People may find it strange that soldiers would want to recreate their past hell. But we find this phenomenon elsewhere. World War Two veterans regularly reassemble at commemoration services and Holocaust victims gather at the scenes of their misery, although traumatic memories are invariably evoked. Sometimes, horrors have to be revisited in order to move on. Beirut hostage, Brian Keenan, spoke of his need to spend time alone even after four-and-a-half years of incarceration, including a period in solitary confinement.
Phoney war films
Movies often give us the best insight into how society views its military. Over the years, Hollywood has offered sensitive dramas about the problems of returning soldiers. Among the most famous early films, all dealing with disabled veterans attempting to ‘re-adjust’ to civilian life, were The Best Years of Our Lives (1945) and The Men (1950). Later, Coming Home (1978) and Born on the Fourth of July (1989) dealt with paraplegic soldiers wounded in Vietnam.
But mental disorders are explored infrequently. If they are, the central characters are usually violent psychotics pushed over the edge (Travis Bickle in Taxi Driver or Rambo in the Stallone trilogy), but they are not sufferers of PTSD. To be blunt about it, violence among returning soldiers is acceptable but anxiety disorders are not.
British movies, especially the old black and white ones, have dealt with war and death particularly dishonestly. At the time of the first Gulf War, British pilots confessed to “sheer terror” when interviewed about their missions, a far cry from the “tally-ho” military depicted in old British movies. In A Matter of Life and Death (1945), an airman, played by Robert Coote, cheerfully registers himself in heaven after his own death. Another, played by David Niven, is philosophical as he crashes to the ground in a burning cockpit. In Reach for the Sky (1956), Kenneth More (impersonating war hero Douglas Bader) at no time shows apprehension at returning to flying even after the loss of both his legs. Artificial limbs in place, our stiff upper lipped, lantern-jawed, utterly fearless ‘hero’ takes to the air once again.

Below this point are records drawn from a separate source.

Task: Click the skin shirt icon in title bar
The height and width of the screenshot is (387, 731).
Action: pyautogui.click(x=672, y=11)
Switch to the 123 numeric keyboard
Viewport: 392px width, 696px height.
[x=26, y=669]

These movies, irrespective of their artistic merits, were phoney, even though they were much lauded at the time. Other war films, such as The Way Ahead (1945) and The Way to the Stars (1945), were purely propaganda pieces, doubtless professionally made and with the best of motives, but they were also inaccurate in their depiction of battle.
Our veterans deserve more understanding for their sacrifices. But, above all, young and impressionable men, frequently coming from the most underprivileged section of society, deserve to be informed about the risks involved in modern warfare.